• Collected data
══════════════════════════════

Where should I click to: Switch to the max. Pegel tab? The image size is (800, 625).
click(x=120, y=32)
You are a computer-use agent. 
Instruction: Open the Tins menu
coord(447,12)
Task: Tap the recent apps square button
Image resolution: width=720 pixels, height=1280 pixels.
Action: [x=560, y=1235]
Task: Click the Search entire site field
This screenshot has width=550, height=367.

══════════════════════════════

From the first line to the last, retype the records exactly.

• SOLUTION BELOW
Where should I click to: Switch to the max. Pegel tab? The image size is (800, 625).
click(x=120, y=32)
You are a computer-use agent. 
Instruction: Open the Tins menu
coord(447,12)
Task: Tap the recent apps square button
Image resolution: width=720 pixels, height=1280 pixels.
Action: [x=560, y=1235]
Task: Click the Search entire site field
This screenshot has width=550, height=367.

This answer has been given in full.